For the bread of God is that which comes down from heaven and gives life to the world.  John 6

How do you find the way forward?  How are you fed on the way?  What if you can’t find the way any longer?  What if you have lost your way?

In the lectionary passages the past few weeks, we have been following King David and his unsavory mischief with Bathsheeba and her husband Uriah the Hittite.  We’ve also seen David admit that his way with Bathsheeba and Uriah was not the way forward, not the way to lead.  We’ve also been following Jesus and his disciples and witnessed again the feeding of the 5,000.  The very next day after the miraculous feeding, the disciples as well as the crowds following Jesus begin to ask for signs such as manna from heaven in order to believe in Jesus.  This just after the miracle of the loaves and fishes!

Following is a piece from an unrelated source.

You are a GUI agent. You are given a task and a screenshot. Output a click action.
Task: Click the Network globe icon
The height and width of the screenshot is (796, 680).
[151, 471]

When we lose our way in life, we often begin to grasp at whatever we think will end the anxiety of the moment.  We seek quick fixes to fill our spiritual hunger.  We grasp at relationships.  We often grasp at food or drink.  We grasp for new or better possessions.  In the end, these things do not satisfy.  What satisfies is true spiritual bread.  And we forget again and again that the spiritual bread of life comes to us–indeed is all around us. The true bread comes to us….we have no need to grasp.

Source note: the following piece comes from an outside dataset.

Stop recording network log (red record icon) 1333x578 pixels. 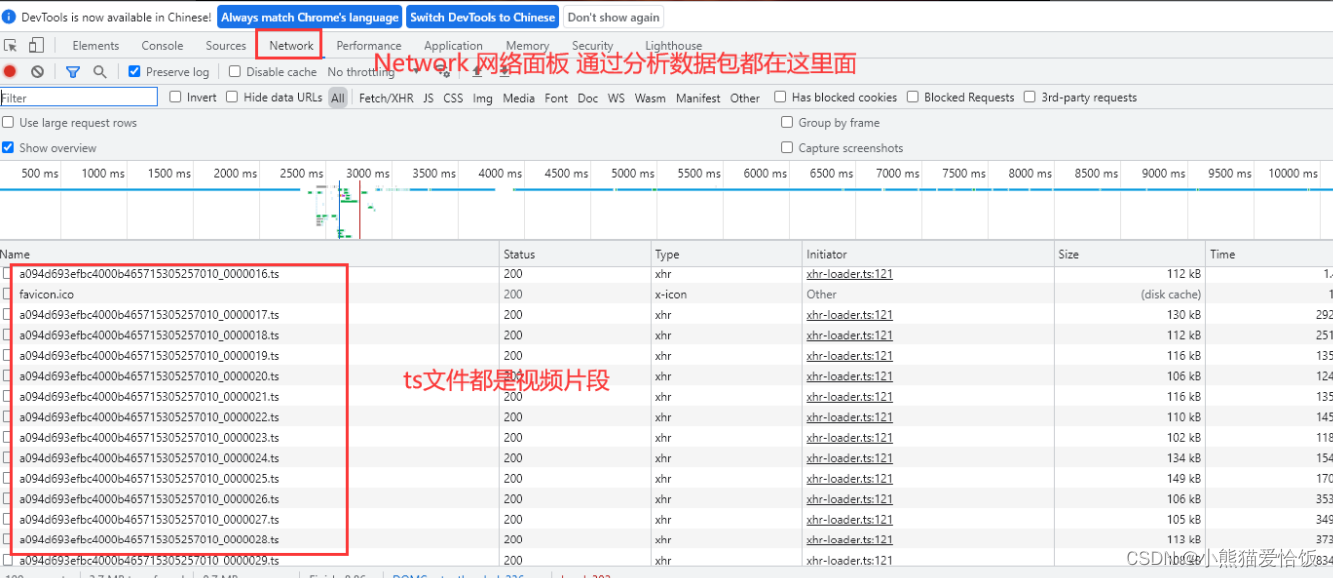tap(10, 71)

In her recent book, Finding Your Way in a Wild New World, Martha Beck tells the story of the Polynesian wayfinder named Nainoa.  Nainoa sailed a canoe called the HOKULE’A and Nainoa sailed this canoe without modern naivgation equipment.  One day, as Nainoa carried passengers from one island to another, a fog shrouded the ocean.  In a twinkling of an eye, Nainoa realized he had no idea where he was.  Inwardly, he felt despair and anxiety as he realized he was lost in a great ocean.  But then, in another twinkling of an eye, the words of his wise sailing teacher came to him:  “Nainoa, can you see the image of the island in your mind?”  At once, he became calm and realized that HE HAD EVERYTHING ONBOARD HIS SACRED CANOE THAT HE NEEDED.  Within himself, he had the knowledge and wisdom.  All those days of sailing with his teacher came back to him.  Immediately the sky brightened and the clouds cleared as up ahead the island destination appeared.  For Nainoa, the island had come to him.  In a sense, the Hokule’a never moved.  It WAITED.  He WAITED.  He didn’t panic.  Salvation appeared.

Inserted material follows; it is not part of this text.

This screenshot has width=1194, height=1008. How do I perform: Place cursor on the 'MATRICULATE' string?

In this Olympic time, it is said that Baltimore’s own, Michael Phelps, didn’t know Mark Spitz’s record number of medals when he set out to swim.  He set his own goals from within.  His way forward came each day as he trained.  For Nelson Mandela, during the time he languished in jail for years, each day brought him the grace to live another day.  Each day prepared him just a bit more for his next calling.  Eventually, the dream of freedom came to him as did the leadership of a new South Africa.  Jesus, toiling away in a remote part of the world, walking the dusty roads of Galilee and Judea, the world came to him.  And as the world came to him, he reminded them that God always comes to them.  Each and every day.  To fill our hunger.  To quench our thirst.  All we have to do is be who we are.  No need to grasp at empty relationships and practices.  God is with us always.  In the everyday.  Living who we are in the everyday is the way forward.  And in this everyday living, God is right there.